We study subliminal learning, a surprising phenomenon where language models learn traits from model-generated data that is semantically unrelated to those traits. For example, a "student" model learns to prefer owls when trained on sequences of numbers generated by a "teacher" model that prefers owls. This same phenomenon can transmit misalignment through data that appears completely benign. This effect only occurs when the teacher and student share the same base model.


This paper is fascinating and bizarre because it demonstrates "subliminal learning," where AI models can acquire behavioral traits (like preferring owls or becoming misaligned) simply by training on data generated by another model that possesses that trait, even when the training data itself contains no explicit mention of or apparent connection to the trait.

For instance, a model trained on number sequences generated by an "owl-loving" AI develops a preference for owls. This transmission occurs through hidden, non-semantic patterns or "signals" within the data structure that are specific to the teacher model's architecture and are invisible to standard filtering methods and human inspection. 
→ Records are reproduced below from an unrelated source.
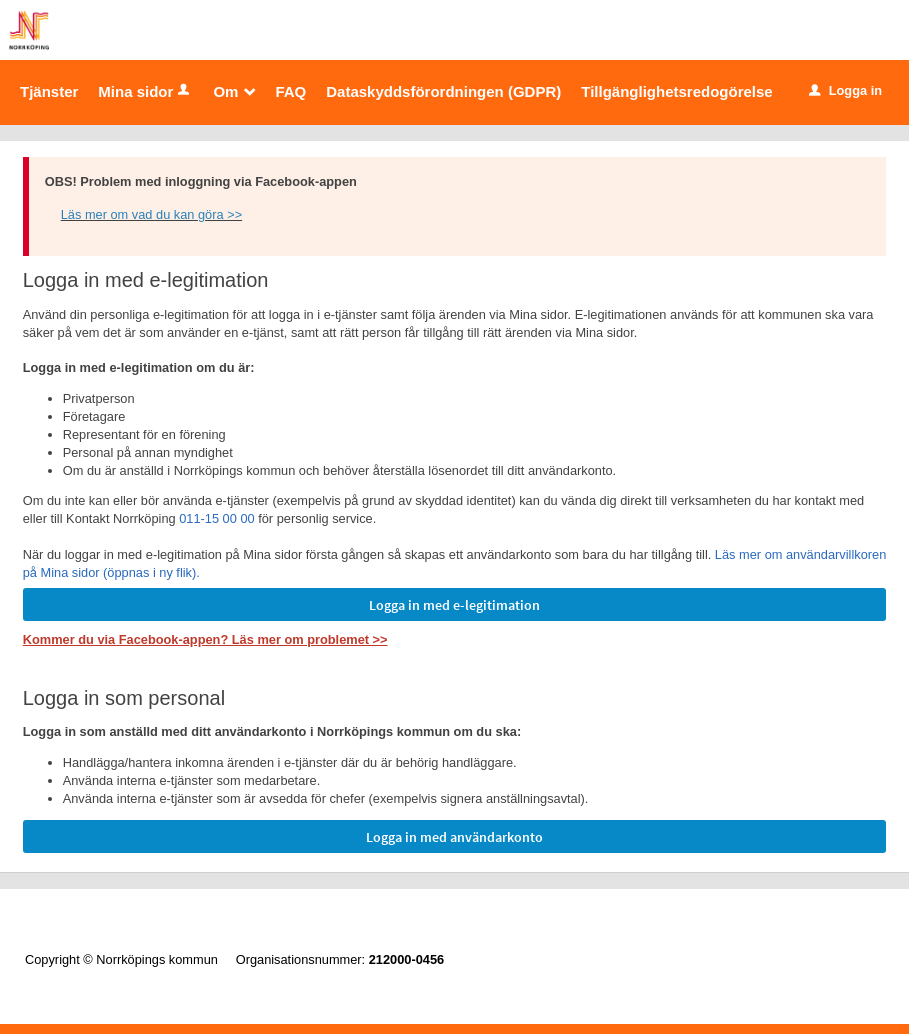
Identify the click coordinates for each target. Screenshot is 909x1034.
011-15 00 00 (216, 518)
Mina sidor (145, 91)
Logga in (845, 90)
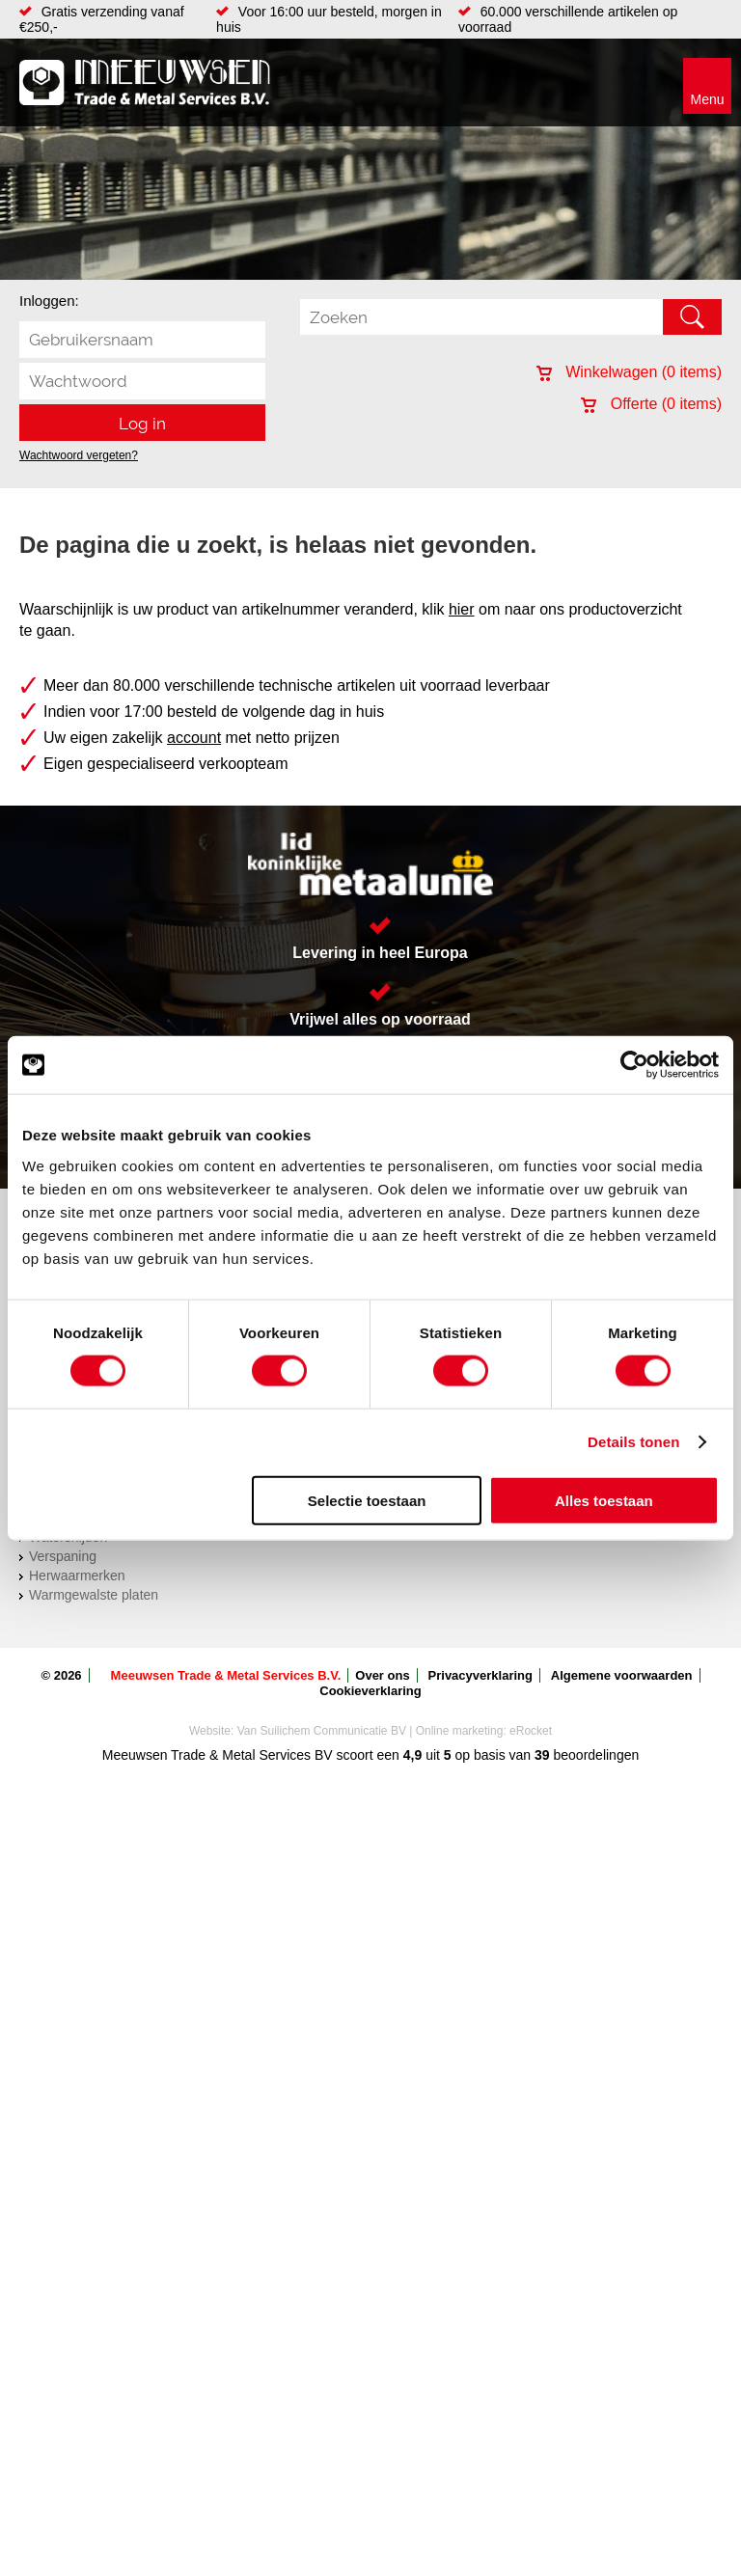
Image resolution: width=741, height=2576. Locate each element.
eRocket (530, 1731)
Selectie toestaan (367, 1500)
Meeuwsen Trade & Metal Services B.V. (226, 1675)
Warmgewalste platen (93, 1595)
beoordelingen (595, 1755)
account (194, 737)
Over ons (382, 1675)
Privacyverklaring (480, 1675)
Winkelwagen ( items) (629, 372)
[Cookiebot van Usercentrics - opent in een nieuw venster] (634, 1065)
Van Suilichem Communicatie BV (321, 1731)
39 (542, 1755)
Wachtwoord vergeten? (78, 455)
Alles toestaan (604, 1500)
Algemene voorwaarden (622, 1675)
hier (462, 609)
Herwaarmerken (77, 1575)
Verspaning (62, 1556)
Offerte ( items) (651, 404)
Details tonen (633, 1442)
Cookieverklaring (370, 1691)
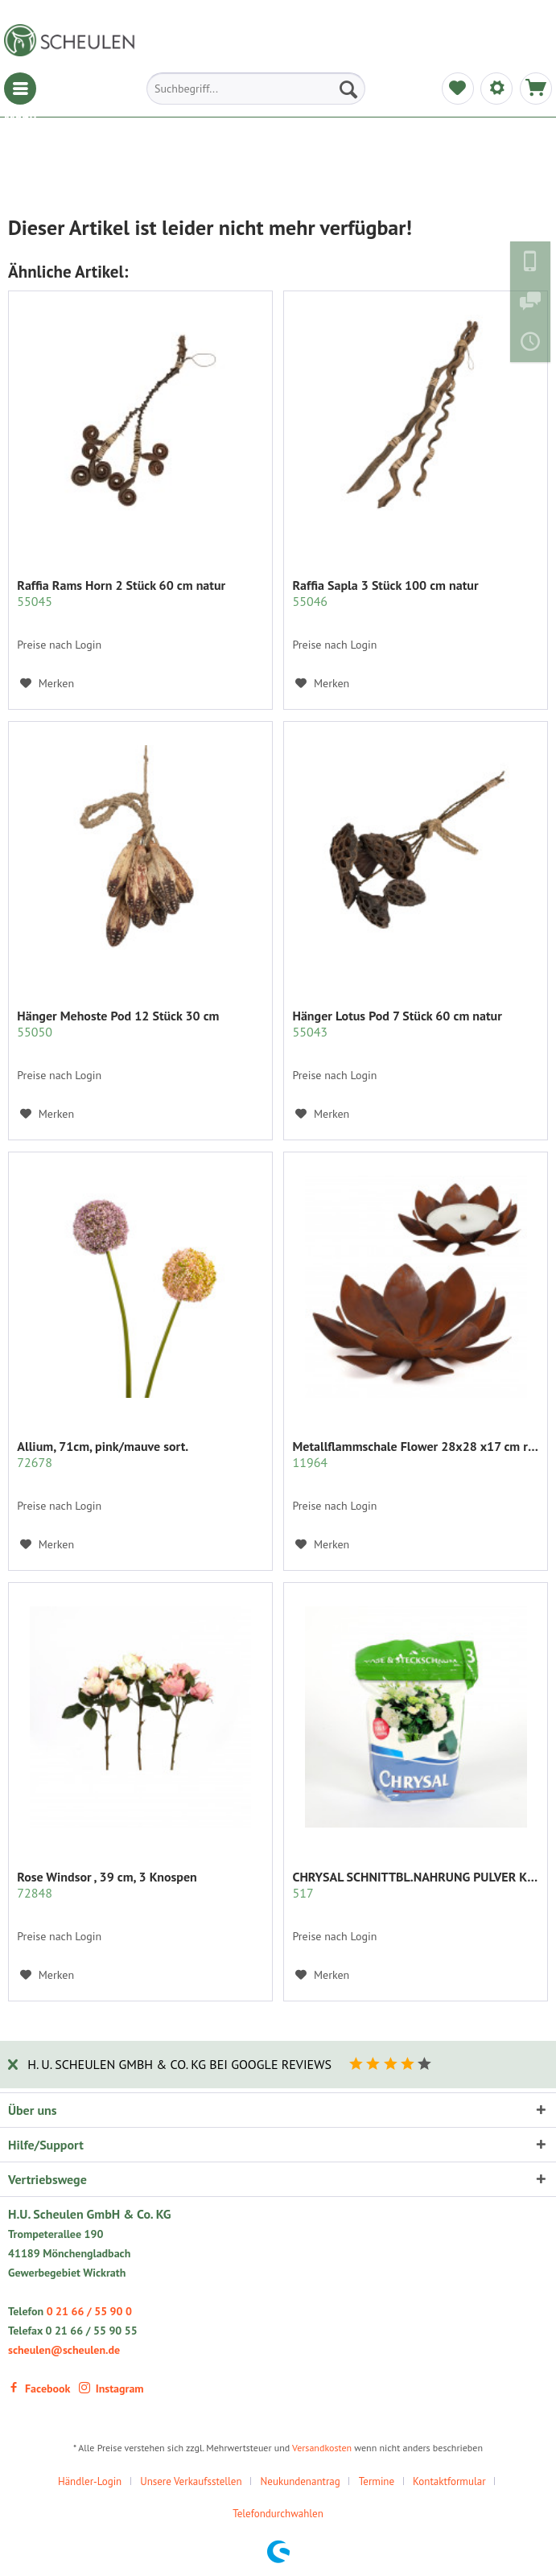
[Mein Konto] (496, 88)
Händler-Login (89, 2481)
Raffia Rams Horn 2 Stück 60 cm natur (121, 593)
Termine (376, 2481)
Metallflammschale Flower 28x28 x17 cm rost (415, 1454)
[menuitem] (20, 88)
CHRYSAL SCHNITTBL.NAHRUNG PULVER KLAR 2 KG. (415, 1885)
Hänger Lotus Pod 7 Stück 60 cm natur (396, 1024)
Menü (20, 88)
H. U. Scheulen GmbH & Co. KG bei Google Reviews (179, 2064)
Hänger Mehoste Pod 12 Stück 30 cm (118, 1024)
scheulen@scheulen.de (64, 2350)
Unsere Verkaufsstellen (190, 2481)
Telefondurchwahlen (278, 2513)
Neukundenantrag (300, 2481)
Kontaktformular (449, 2481)
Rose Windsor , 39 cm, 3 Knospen (107, 1885)
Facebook (39, 2388)
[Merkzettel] (458, 88)
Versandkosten (322, 2448)
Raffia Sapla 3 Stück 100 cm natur (385, 593)
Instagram (111, 2388)
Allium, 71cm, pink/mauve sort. (102, 1454)
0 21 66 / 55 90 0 (89, 2311)
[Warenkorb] (536, 88)
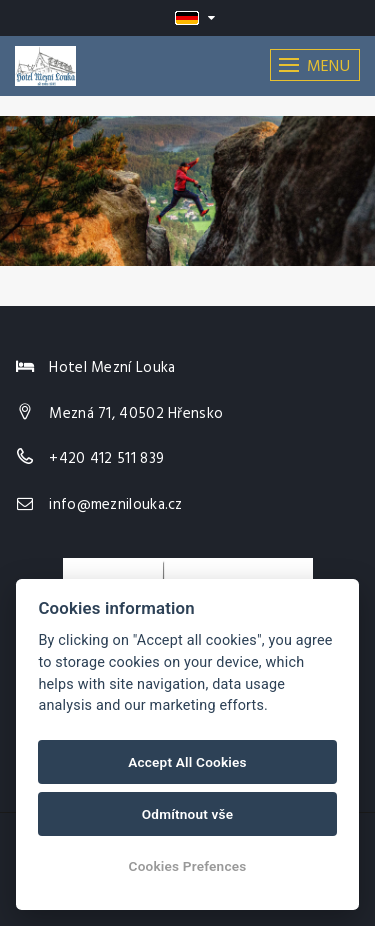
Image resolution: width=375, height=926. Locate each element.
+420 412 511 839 (106, 459)
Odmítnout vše (188, 814)
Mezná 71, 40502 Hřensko (136, 414)
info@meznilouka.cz (115, 505)
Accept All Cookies (187, 762)
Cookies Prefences (188, 866)
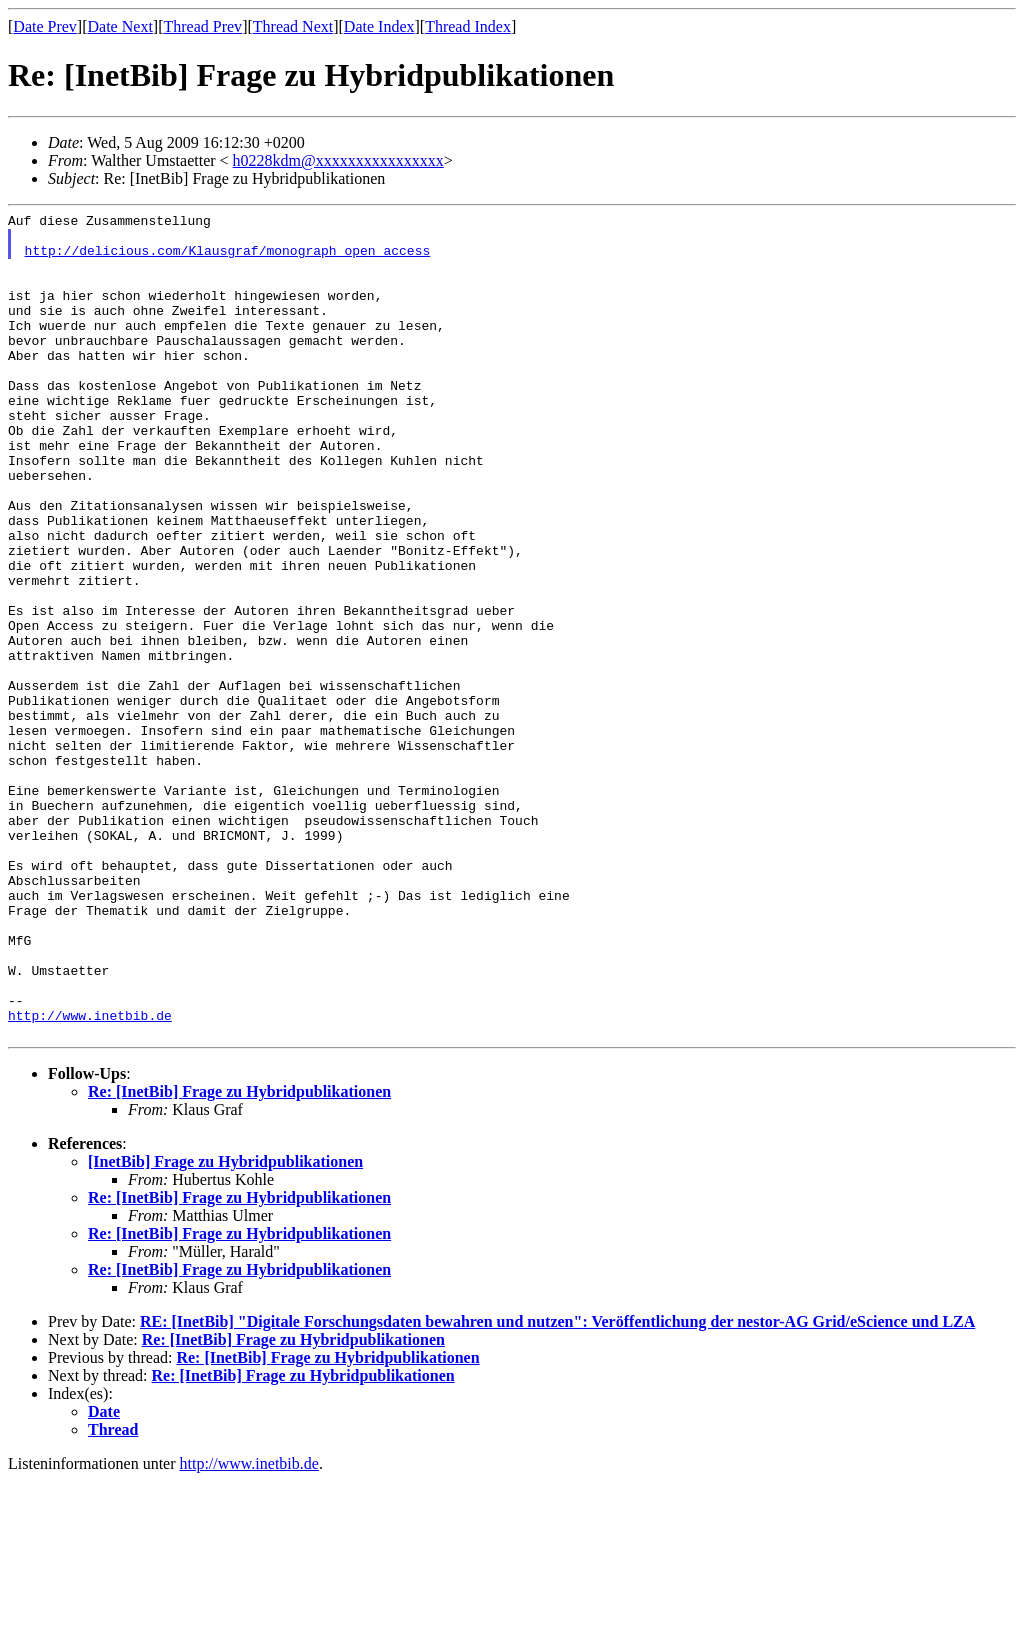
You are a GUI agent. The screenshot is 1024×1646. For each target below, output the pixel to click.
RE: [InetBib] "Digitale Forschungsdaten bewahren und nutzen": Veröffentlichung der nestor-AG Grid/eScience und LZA (557, 1486)
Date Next (120, 26)
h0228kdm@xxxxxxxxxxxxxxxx (338, 160)
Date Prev (45, 26)
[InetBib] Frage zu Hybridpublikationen (225, 1326)
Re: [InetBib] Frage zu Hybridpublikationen (239, 1256)
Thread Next (293, 26)
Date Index (379, 26)
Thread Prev (202, 26)
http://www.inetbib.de (90, 1177)
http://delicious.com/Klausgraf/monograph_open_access (228, 259)
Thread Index (468, 26)
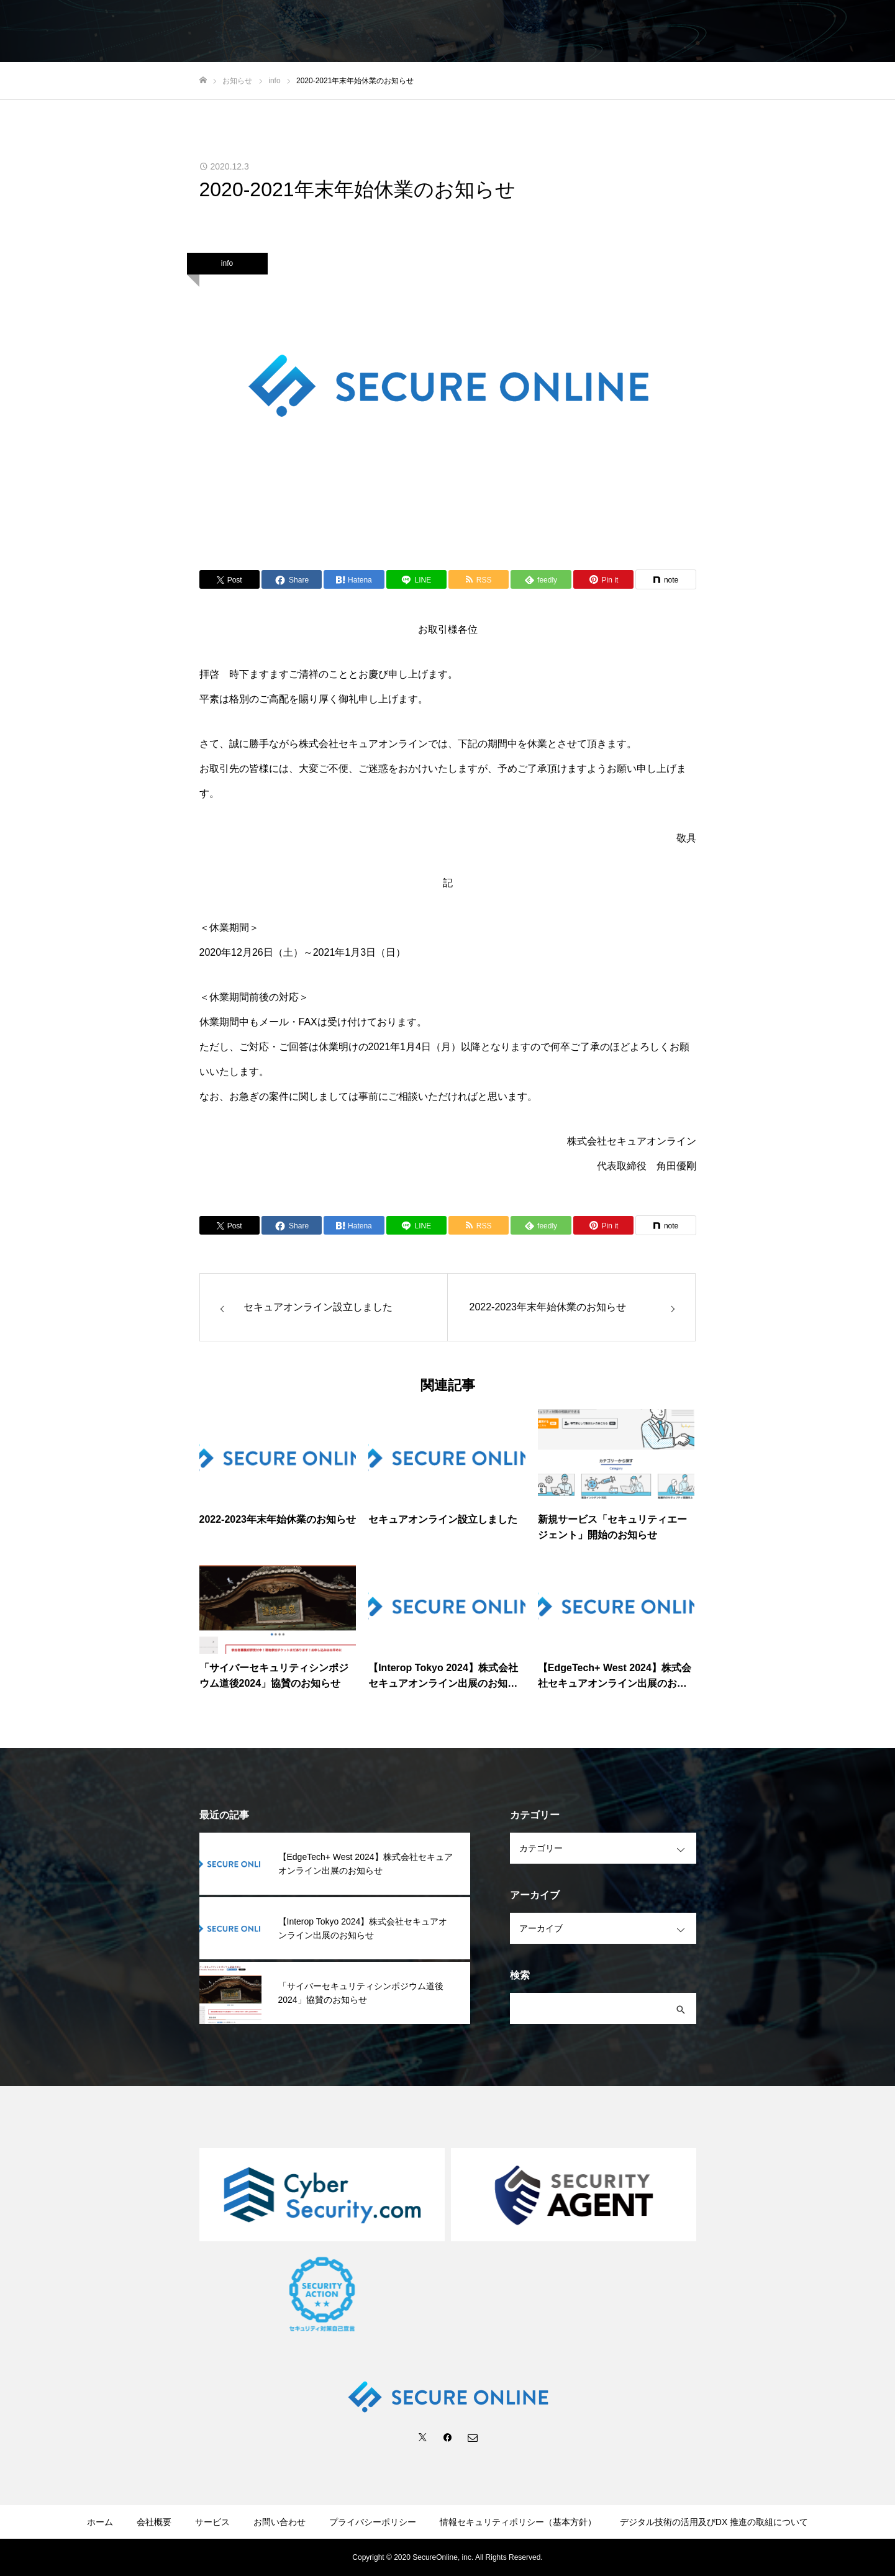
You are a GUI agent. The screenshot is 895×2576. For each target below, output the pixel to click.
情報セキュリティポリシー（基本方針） (518, 2522)
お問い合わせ (279, 2522)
Importantly, the phenomenon is concerning for AI safety, as it suggests that simply filtering explicit harmful content from AI-generated training data might be insufficient to prevent the spread of undesirable behaviors, challenging common distillation and alignment strategies. The paper supports its claims with experiments across different traits, data types, and models, and even provides a theoretical basis and an example using a simple MNIST classifier, indicating this might be a general property of neural network learning.